== PAGE EXTRACT ==
■ ■ ■ ■ ■
Stop and Think

I’ve known my friend Barb and her husband Alan for over twenty years. Recently Barb has been dealing with a condition that is limiting and painful. As a result, she started take a pain management class. One of the great things she took away from the class is Stop and Think. “If you take nothing else from this class,” the instructor said, “that will get you through so much. And if you don’t take that in, nothing else I tell you will help.” Oh what a simple lesson, yet so often forgotten.

Stop and think reminds me of a safety lesson from grade school oh so many years ago. If you ever find your clothing on fire don’t run, rather, Stop, Drop and Roll. I’m pretty sure that we can apply this here because so often whenever we run into difficulties, we run around like the proverbial headless chicken. Stop, drop and think! I have the urge to do something to make things right and better. I want to help and do. However, I don’t always think my solutions through and often react by doing the same thing I did the last time I had this problem, which, obviously didn’t solve the problem because here I am trying to solve it again. Stop and think. I’ve come to the conclusion lately that ‘common sense’ isn’t all that common at all. There are a lot of folks out there in the world going off half-cocked doing and saying things that, if they had stopped, sat down and thought about it, wouldn’t have done or said.
■ ■ ■ ■ ■
Source records
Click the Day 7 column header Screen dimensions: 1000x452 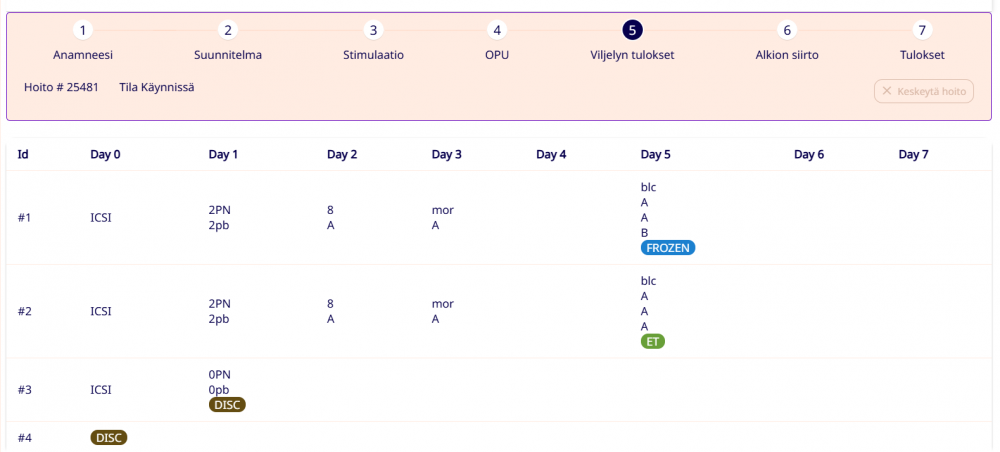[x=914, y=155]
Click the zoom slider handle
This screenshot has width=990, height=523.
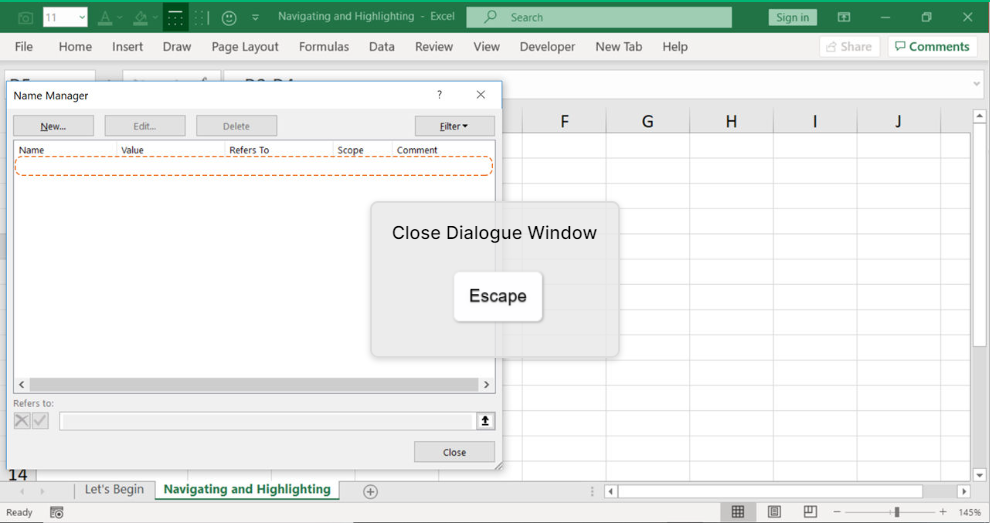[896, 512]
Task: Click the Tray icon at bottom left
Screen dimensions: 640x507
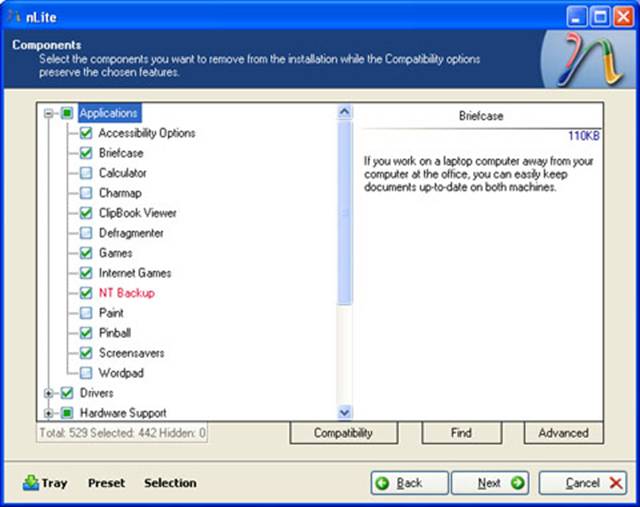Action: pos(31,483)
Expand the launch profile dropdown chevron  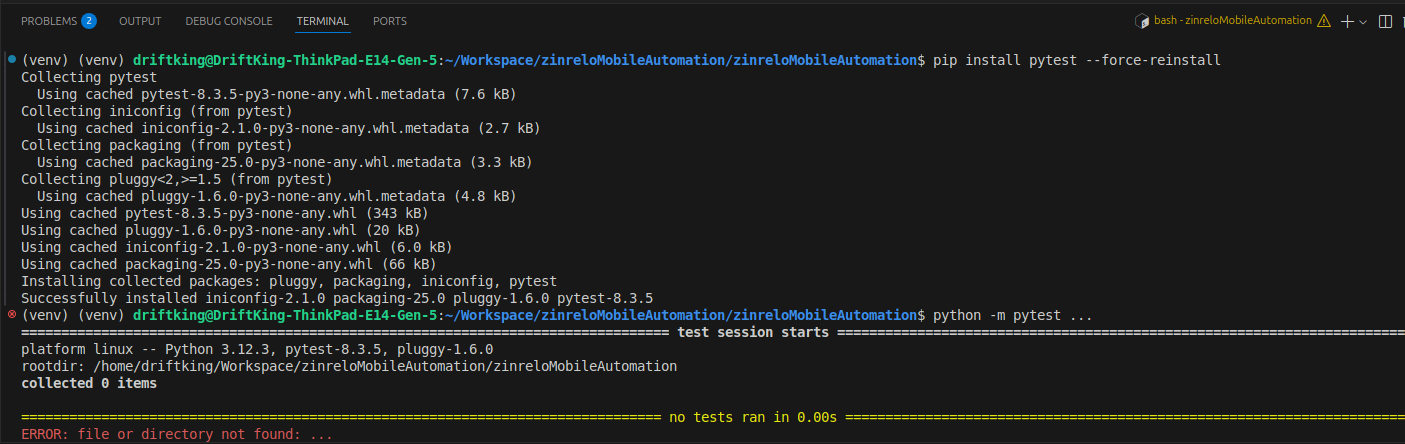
■ ■ ■ ■ ■
== EXERCISES ==
a) List the steps of the grade-school fire safety lesson that the essay on stopping to think recalls.
b) Answer these questions using the essay on stopping to think:
(i) How long has the writer known Barb and Alan?
(ii) What kind of class did Barb start taking?
(iii) What has the writer recently concluded about "common sense"?
c) Continue the essay on stopping to think, starting right after its final sentence.

== ANSWERS TO THE PROBLEMS ==
a) Stop, Drop, Roll

b)
(i) For over twenty years.
(ii) A pain management class.
(iii) That it isn't all that common at all.

c)
In my recovery program, it is extremely important that I stop and think. At first it is difficult. It seems so easy to go to my angry place because of what my partner did. It is easier to slip into self-pity than to stop and think about the situation. The pill bottle or the liquor bottle will help out. I try the ‘easier, softer’ solution rather than stopping and thinking about what I am doing. We are breaking a habit that has been practiced for years. So the idea of stopping and thinking is new. And I must stop and think I can ask myself what’s the next ‘right’ thing that I need to do?

It’s not easy at first. I have neither the tools nor the experience to have any idea of what the ‘right’ thing to do is in this situation. Stop and Think Tim. I can talk to my sponsor or other addict about it. I can (and so often still do) say the Serenity Prayer to help calm and focus my thoughts. I can learn to play the tape through to the end, envisioning the results. In the process of my thinking about it, the answers came.

Sometimes the best thing about stopping and thinking is the realization that I don’t have to ‘do’ anything about this. So much of what was happening around me wasn’t my problem. I didn’t have to fix anything because it was never up to me to fix it. And other times when I trying to solve a problem it dawns on me that it isn’t a problem to be solved, rather, it’s a fact that must be accepted.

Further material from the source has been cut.